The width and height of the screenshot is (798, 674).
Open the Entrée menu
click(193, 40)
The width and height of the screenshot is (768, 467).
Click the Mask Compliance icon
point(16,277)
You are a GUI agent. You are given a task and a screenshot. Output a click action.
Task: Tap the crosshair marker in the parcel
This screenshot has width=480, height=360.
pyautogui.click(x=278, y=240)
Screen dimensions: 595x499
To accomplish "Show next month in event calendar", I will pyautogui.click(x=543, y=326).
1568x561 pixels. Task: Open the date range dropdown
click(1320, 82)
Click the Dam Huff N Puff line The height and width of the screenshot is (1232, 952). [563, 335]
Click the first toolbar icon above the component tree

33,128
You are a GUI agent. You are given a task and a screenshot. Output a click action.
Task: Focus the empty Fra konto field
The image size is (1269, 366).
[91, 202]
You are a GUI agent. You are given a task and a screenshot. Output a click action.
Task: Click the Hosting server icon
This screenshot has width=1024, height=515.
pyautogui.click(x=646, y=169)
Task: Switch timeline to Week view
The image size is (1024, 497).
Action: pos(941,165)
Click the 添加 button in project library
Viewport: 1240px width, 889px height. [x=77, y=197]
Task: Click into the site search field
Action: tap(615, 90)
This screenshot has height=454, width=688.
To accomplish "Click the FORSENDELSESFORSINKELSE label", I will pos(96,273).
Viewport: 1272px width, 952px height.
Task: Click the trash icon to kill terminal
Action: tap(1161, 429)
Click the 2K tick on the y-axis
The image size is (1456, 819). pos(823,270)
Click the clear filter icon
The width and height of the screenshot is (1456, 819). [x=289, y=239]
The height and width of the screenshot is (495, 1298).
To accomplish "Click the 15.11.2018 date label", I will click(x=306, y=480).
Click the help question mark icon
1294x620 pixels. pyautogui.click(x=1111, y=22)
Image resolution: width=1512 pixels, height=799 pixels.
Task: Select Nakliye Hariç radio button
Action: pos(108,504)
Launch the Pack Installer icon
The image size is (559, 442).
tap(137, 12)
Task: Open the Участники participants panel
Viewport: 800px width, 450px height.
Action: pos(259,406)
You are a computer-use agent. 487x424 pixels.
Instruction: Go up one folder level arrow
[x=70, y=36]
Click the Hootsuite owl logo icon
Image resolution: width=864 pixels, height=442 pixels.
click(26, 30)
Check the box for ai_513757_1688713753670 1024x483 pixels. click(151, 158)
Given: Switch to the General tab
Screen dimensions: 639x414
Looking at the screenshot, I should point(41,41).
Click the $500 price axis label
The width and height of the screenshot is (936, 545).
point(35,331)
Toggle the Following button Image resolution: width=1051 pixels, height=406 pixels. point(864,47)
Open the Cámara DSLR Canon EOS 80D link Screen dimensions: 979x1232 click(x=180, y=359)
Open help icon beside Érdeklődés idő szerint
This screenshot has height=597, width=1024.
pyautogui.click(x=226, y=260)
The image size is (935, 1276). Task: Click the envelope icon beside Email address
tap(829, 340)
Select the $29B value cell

· · · · · · ·

WHAT TO WORK ON:
In the entries, the line containing "Screen dimensions: 639x414" and every line after it through the last are to be duplicated exactly, and no other line is to be included.

SOLUTION TO THE EXERCISE:
Screen dimensions: 639x414
Looking at the screenshot, I should point(41,41).
Click the $500 price axis label
The width and height of the screenshot is (936, 545).
point(35,331)
Toggle the Following button Image resolution: width=1051 pixels, height=406 pixels. point(864,47)
Open the Cámara DSLR Canon EOS 80D link Screen dimensions: 979x1232 click(x=180, y=359)
Open help icon beside Érdeklődés idő szerint
This screenshot has height=597, width=1024.
pyautogui.click(x=226, y=260)
The image size is (935, 1276). Task: Click the envelope icon beside Email address
tap(829, 340)
Select the $29B value cell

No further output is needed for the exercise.